Ethics at the end of life: The ultimate ethical issue is whether we wait for death

This is the third in a four-part series on ethics at the end of life.

The ultimate ethical issue at the end of life is whether we wait for death or instead hasten it. A massive and sometimes confusing vocabulary in ethics, law and health care has developed around this distinction. Let me see if I can simplify it.

Modern living conditions in advanced societies have extended the average human lifespan considerably, as I have noted. Diseases and conditions that once would have killed people have proved beatable. People are living far longer. But eventually minds and bodies wear out and death comes to everyone.

 

In my experience, the condition/diagnosis/treatment paradigm rules to the end in modern health care. Doctors look for what is “wrong” with the person/patient, come up with a diagnosis and offer treatment options. What modern people gradually have discovered is that after a while these treatments may no longer be worth the trouble. I would go further and say that after a while condition/diagnosis/treatment no longer always feels like the right paradigm.

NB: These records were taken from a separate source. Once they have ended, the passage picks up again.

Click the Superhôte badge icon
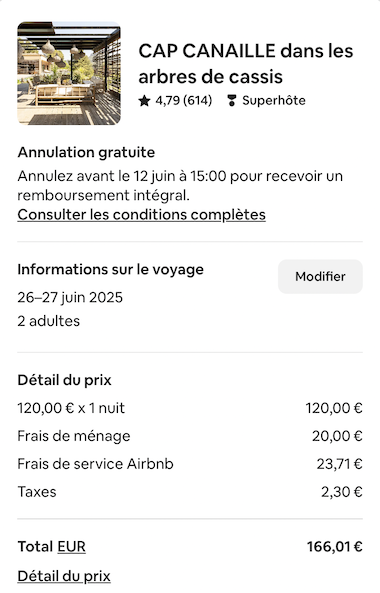Image resolution: width=380 pixels, height=593 pixels. pos(231,101)
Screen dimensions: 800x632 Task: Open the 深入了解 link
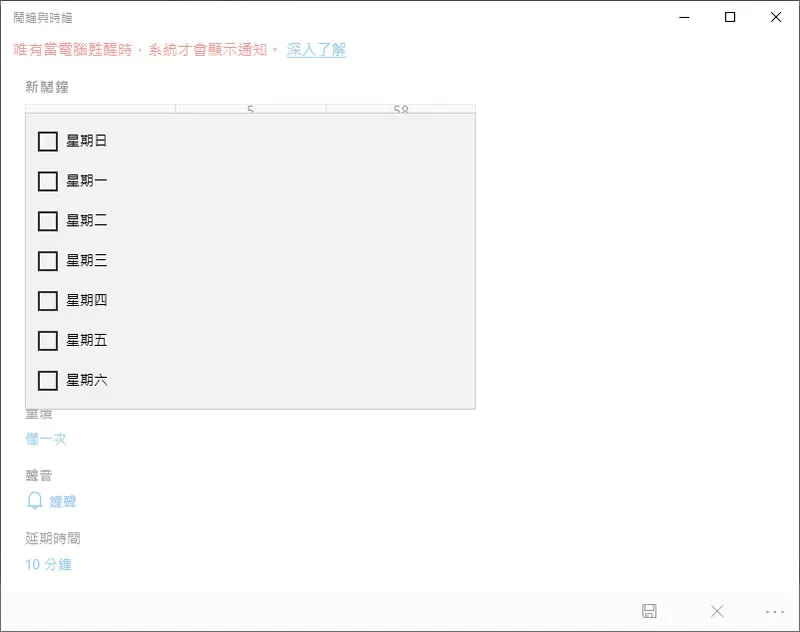[x=316, y=49]
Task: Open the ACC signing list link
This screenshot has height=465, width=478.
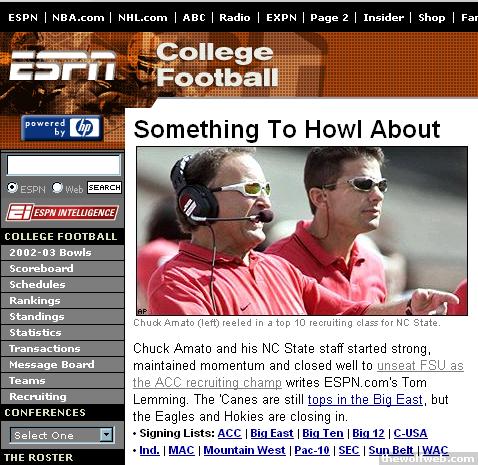Action: (229, 433)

Here is a person who is very old and their body is wearing out. Their condition is bodily breakdown or system shutdown due to extreme old age. There is no treatment for extreme old age. In such cases, it is sometimes best to discontinue various largely futile treatments and shift to a posture of helping the person prepare to die. The patient might die a bit sooner because, say, their cancer is no longer being treated with chemotherapy. But they were going to die soon anyway, and the treatment is causing more suffering than it is preventing.

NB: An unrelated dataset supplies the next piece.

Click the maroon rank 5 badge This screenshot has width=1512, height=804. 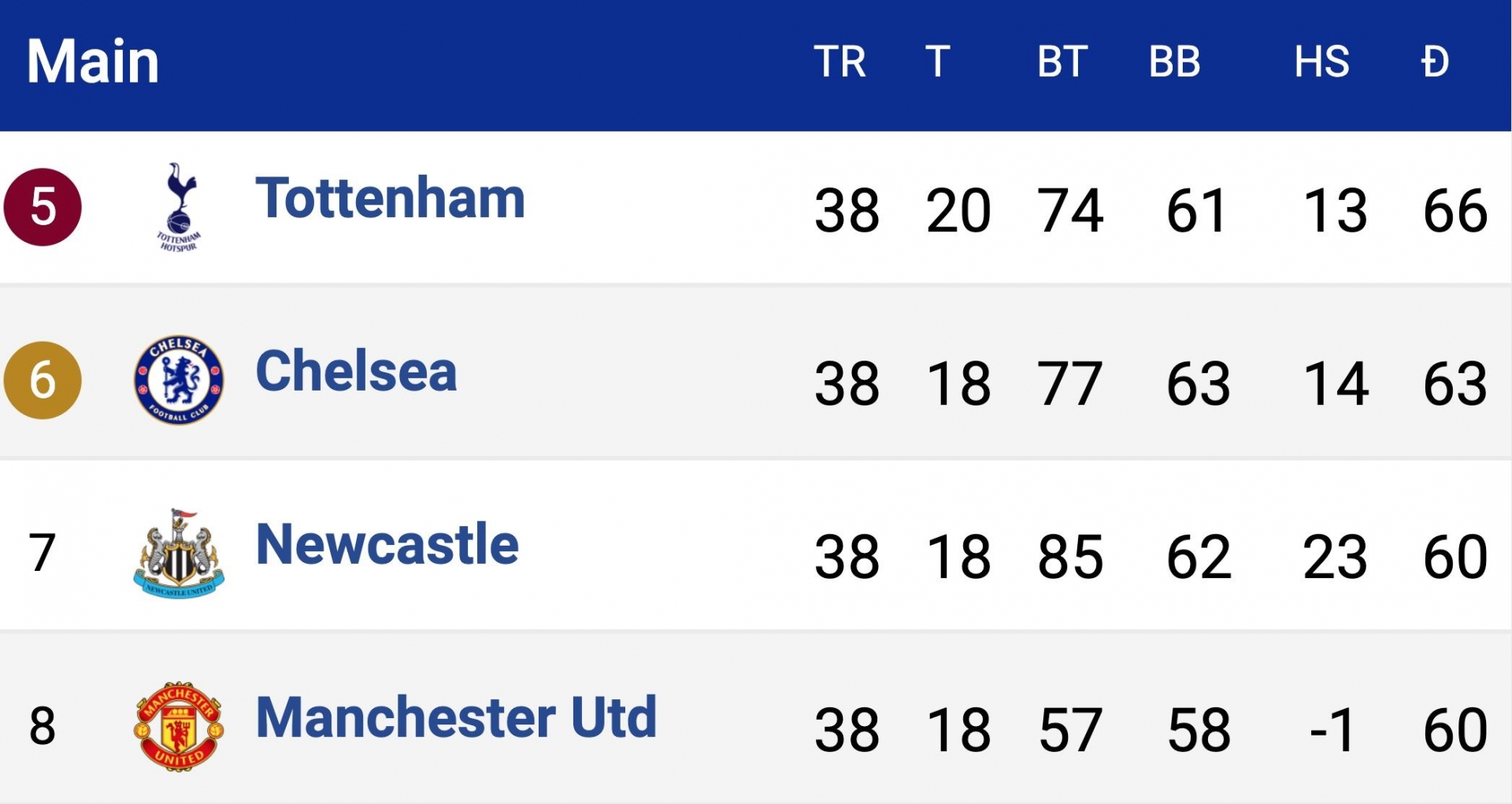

This decision to discontinue treatment when more could be attempted used to be called “passive euthanasia.” I am now convinced that this is most certainly not a helpful term to use. Perhaps the old-fashioned phrase “letting nature take its course” remains the simplest and most accurate description.

“Perhaps the old-fashioned phrase ‘letting nature take its course’ remains the simplest and most accurate description.”

The decision no longer to attempt to intervene with high-end medicine and technology often is the best one and is in most cases not morally objectionable at all. It recognizes that death comes to us all. Stopping the fight against this or that diagnosed condition often is a step in the direction of dignity, humanity and an easing of suffering.

So let’s say we let nature take its course and the person begins to move toward death. In most circumstances, this process takes a while. Even an ill or extremely aged old body does not give up immediately. There is a dying process. It can take months, weeks or days. While details and timing vary, these last weeks or days are always difficult and at times awful, both for the dying person and for the family members accompanying them.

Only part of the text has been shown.